(Instructions for the task): Rewrite the material from the line with "Image resolution: width=1024" to the line with "pyautogui.click(x=1008, y=11)", both included, keeping the requests and multiplying every coordinate in the answers by 0.6, rounded to whole numbers with halves up. Leave the pictures out and change no number outside the answers.

(Extracted data):
^^^^^^^^^^^^^^^^
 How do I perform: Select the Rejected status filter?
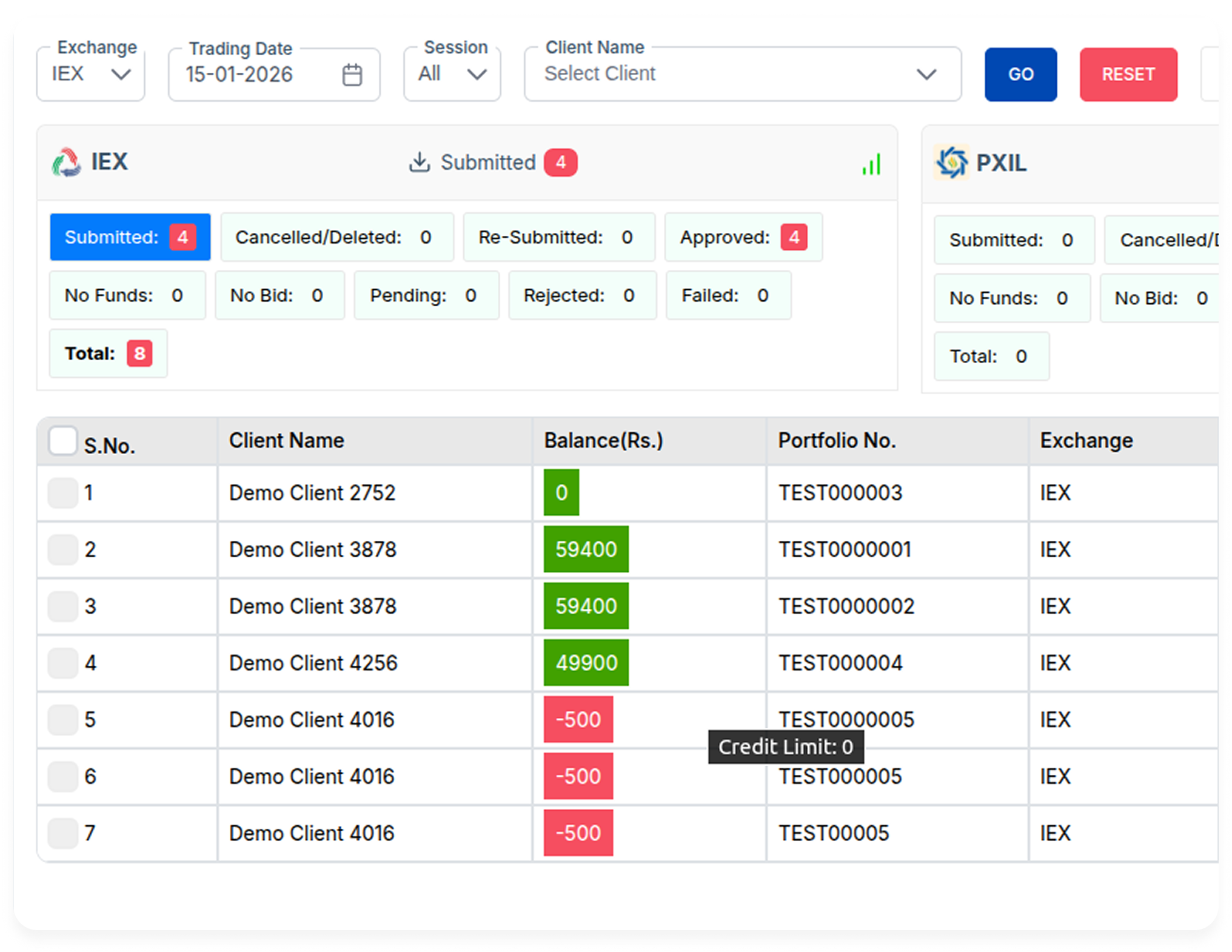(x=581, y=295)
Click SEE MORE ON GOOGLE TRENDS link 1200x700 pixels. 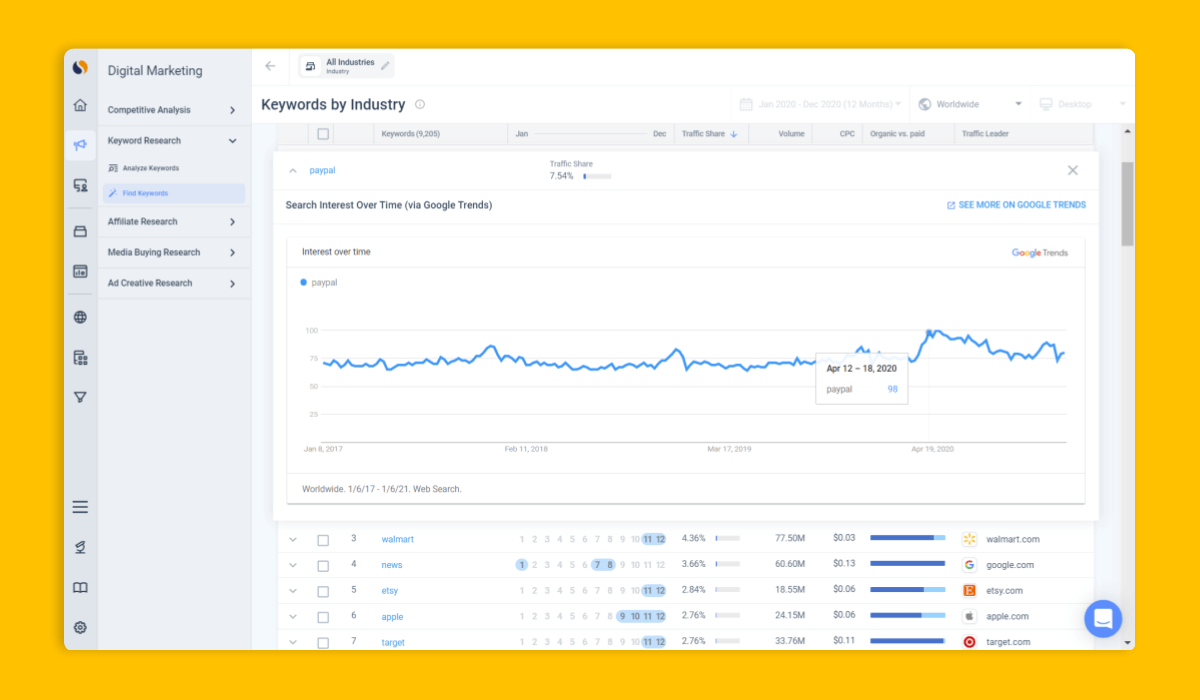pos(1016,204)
^^^^^^^^^^^^^^^^
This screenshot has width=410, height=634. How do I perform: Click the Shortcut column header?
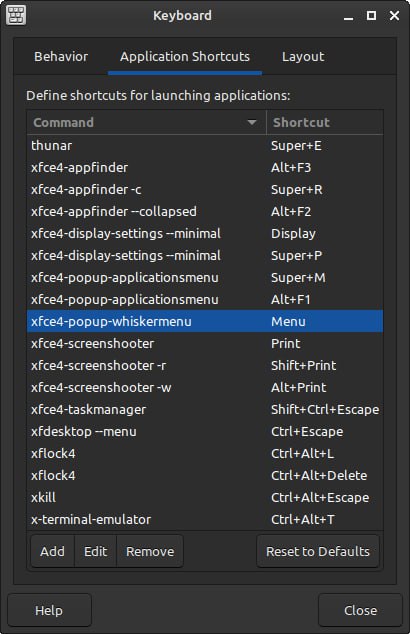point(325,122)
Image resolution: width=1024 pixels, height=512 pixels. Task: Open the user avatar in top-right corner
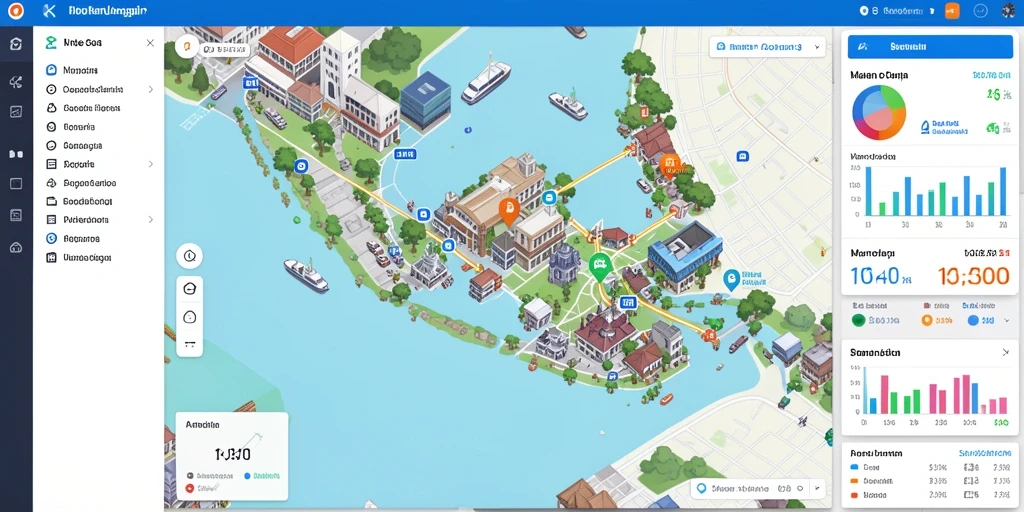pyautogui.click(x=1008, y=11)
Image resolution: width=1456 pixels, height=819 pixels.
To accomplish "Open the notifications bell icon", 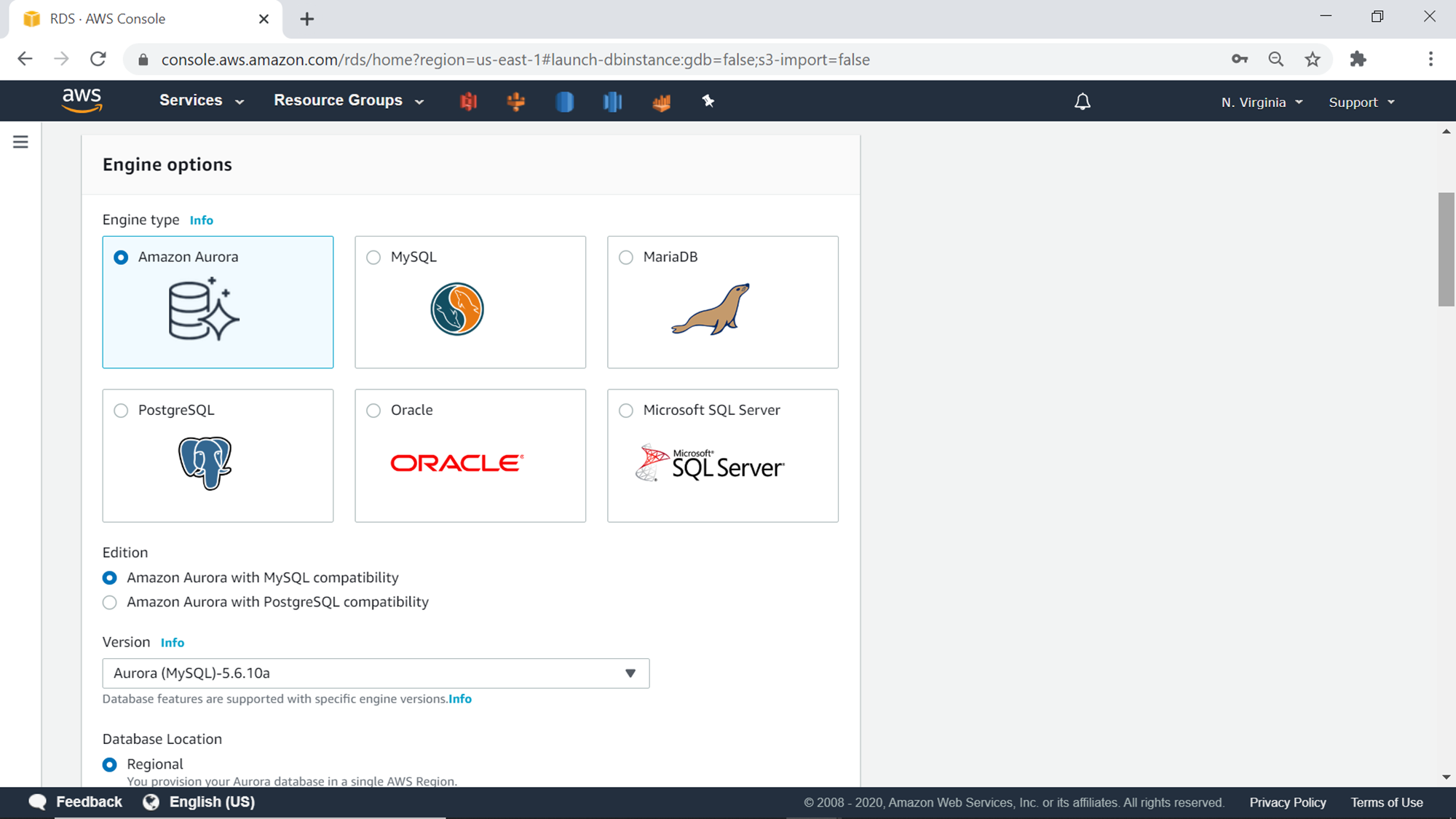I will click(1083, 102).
^^^^^^^^^^^^^^^^
(Response):
Image resolution: width=1024 pixels, height=512 pixels. Task: Open the user avatar in top-right corner
pyautogui.click(x=605, y=7)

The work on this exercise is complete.